┌──
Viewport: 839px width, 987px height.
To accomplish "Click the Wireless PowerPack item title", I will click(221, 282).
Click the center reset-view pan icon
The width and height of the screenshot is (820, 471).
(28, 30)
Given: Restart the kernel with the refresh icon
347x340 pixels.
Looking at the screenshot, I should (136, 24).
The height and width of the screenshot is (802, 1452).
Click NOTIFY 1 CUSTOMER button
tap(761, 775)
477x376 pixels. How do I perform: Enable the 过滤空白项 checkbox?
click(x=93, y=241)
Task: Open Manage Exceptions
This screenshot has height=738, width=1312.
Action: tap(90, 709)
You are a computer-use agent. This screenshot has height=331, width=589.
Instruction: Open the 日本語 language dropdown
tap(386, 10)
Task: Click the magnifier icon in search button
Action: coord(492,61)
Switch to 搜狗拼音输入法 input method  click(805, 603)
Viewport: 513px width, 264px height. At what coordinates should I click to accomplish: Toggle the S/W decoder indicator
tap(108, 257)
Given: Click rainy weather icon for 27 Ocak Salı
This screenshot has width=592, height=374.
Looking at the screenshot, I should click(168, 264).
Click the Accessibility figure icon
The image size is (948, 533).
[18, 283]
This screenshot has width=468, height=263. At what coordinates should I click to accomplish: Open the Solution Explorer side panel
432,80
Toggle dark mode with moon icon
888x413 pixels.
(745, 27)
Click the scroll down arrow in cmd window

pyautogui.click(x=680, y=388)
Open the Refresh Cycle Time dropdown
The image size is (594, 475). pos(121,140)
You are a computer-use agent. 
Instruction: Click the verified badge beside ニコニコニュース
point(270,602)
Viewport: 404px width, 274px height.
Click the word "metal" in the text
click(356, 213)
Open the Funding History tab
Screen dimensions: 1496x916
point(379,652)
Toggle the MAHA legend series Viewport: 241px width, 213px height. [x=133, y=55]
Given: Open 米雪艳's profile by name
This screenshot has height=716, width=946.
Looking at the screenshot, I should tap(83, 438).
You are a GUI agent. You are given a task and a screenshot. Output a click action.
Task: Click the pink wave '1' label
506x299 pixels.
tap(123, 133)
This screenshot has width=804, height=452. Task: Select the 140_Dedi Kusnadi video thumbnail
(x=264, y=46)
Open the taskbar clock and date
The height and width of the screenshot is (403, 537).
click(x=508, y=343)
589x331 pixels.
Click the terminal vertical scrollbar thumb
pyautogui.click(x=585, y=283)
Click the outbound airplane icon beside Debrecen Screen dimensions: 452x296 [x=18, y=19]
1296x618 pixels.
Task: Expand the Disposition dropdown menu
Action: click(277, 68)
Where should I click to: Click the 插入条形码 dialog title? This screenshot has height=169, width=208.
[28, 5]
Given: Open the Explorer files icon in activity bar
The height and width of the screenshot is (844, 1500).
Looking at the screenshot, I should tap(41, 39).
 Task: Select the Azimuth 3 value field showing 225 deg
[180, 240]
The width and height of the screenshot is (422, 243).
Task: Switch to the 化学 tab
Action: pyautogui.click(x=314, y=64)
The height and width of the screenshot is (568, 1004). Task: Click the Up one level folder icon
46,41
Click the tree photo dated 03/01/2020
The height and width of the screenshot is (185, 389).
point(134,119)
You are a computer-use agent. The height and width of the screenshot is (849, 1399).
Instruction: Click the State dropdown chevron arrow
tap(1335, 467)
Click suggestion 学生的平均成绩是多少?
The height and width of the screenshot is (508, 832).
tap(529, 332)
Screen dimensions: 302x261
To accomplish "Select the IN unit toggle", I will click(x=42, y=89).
└──
__WRITTEN PROBLEM__:
Can you rewrite every line of the items above as a JSON list of strings, one string per line, leaving out blank lines?

__EXERCISE SOLUTION__:
[
  "Viewport: 839px width, 987px height.",
  "To accomplish \"Click the Wireless PowerPack item title\", I will click(221, 282).",
  "Click the center reset-view pan icon",
  "The width and height of the screenshot is (820, 471).",
  "(28, 30)",
  "Given: Restart the kernel with the refresh icon",
  "347x340 pixels.",
  "Looking at the screenshot, I should (136, 24).",
  "The height and width of the screenshot is (802, 1452).",
  "Click NOTIFY 1 CUSTOMER button",
  "tap(761, 775)",
  "477x376 pixels. How do I perform: Enable the 过滤空白项 checkbox?",
  "click(x=93, y=241)",
  "Task: Open Manage Exceptions",
  "This screenshot has height=738, width=1312.",
  "Action: tap(90, 709)",
  "You are a computer-use agent. This screenshot has height=331, width=589.",
  "Instruction: Open the 日本語 language dropdown",
  "tap(386, 10)",
  "Task: Click the magnifier icon in search button",
  "Action: coord(492,61)",
  "Switch to 搜狗拼音输入法 input method  click(805, 603)",
  "Viewport: 513px width, 264px height. At what coordinates should I click to accomplish: Toggle the S/W decoder indicator",
  "tap(108, 257)",
  "Given: Click rainy weather icon for 27 Ocak Salı",
  "This screenshot has width=592, height=374.",
  "Looking at the screenshot, I should click(168, 264).",
  "Click the Accessibility figure icon",
  "The image size is (948, 533).",
  "[18, 283]",
  "This screenshot has width=468, height=263. At what coordinates should I click to accomplish: Open the Solution Explorer side panel",
  "432,80",
  "Toggle dark mode with moon icon",
  "888x413 pixels.",
  "(745, 27)",
  "Click the scroll down arrow in cmd window",
  "pyautogui.click(x=680, y=388)",
  "Open the Refresh Cycle Time dropdown",
  "The image size is (594, 475). pos(121,140)",
  "You are a computer-use agent. ",
  "Instruction: Click the verified badge beside ニコニコニュース",
  "point(270,602)",
  "Viewport: 404px width, 274px height.",
  "Click the word \"metal\" in the text",
  "click(356, 213)",
  "Open the Funding History tab",
  "Screen dimensions: 1496x916",
  "point(379,652)",
  "Toggle the MAHA legend series Viewport: 241px width, 213px height. [x=133, y=55]",
  "Given: Open 米雪艳's profile by name",
  "This screenshot has height=716, width=946.",
  "Looking at the screenshot, I should tap(83, 438).",
  "You are a GUI agent. You are given a task and a screenshot. Output a click action.",
  "Task: Click the pink wave '1' label",
  "506x299 pixels.",
  "tap(123, 133)",
  "This screenshot has width=804, height=452. Task: Select the 140_Dedi Kusnadi video thumbnail",
  "(x=264, y=46)",
  "Open the taskbar clock and date",
  "The height and width of the screenshot is (403, 537).",
  "click(x=508, y=343)",
  "589x331 pixels.",
  "Click the terminal vertical scrollbar thumb",
  "pyautogui.click(x=585, y=283)",
  "Click the outbound airplane icon beside Debrecen Screen dimensions: 452x296 [x=18, y=19]",
  "1296x618 pixels.",
  "Task: Expand the Disposition dropdown menu",
  "Action: click(277, 68)",
  "Where should I click to: Click the 插入条形码 dialog title? This screenshot has height=169, width=208.",
  "[28, 5]",
  "Given: Open the Explorer files icon in activity bar",
  "The height and width of the screenshot is (844, 1500).",
  "Looking at the screenshot, I should tap(41, 39).",
  " Task: Select the Azimuth 3 value field showing 225 deg",
  "[180, 240]",
  "The width and height of the screenshot is (422, 243).",
  "Task: Switch to the 化学 tab",
  "Action: pyautogui.click(x=314, y=64)",
  "The height and width of the screenshot is (568, 1004). Task: Click the Up one level folder icon",
  "46,41",
  "Click the tree photo dated 03/01/2020",
  "The height and width of the screenshot is (185, 389).",
  "point(134,119)",
  "You are a computer-use agent. The height and width of the screenshot is (849, 1399).",
  "Instruction: Click the State dropdown chevron arrow",
  "tap(1335, 467)",
  "Click suggestion 学生的平均成绩是多少?",
  "The height and width of the screenshot is (508, 832).",
  "tap(529, 332)",
  "Screen dimensions: 302x261",
  "To accomplish \"Select the IN unit toggle\", I will click(x=42, y=89)."
]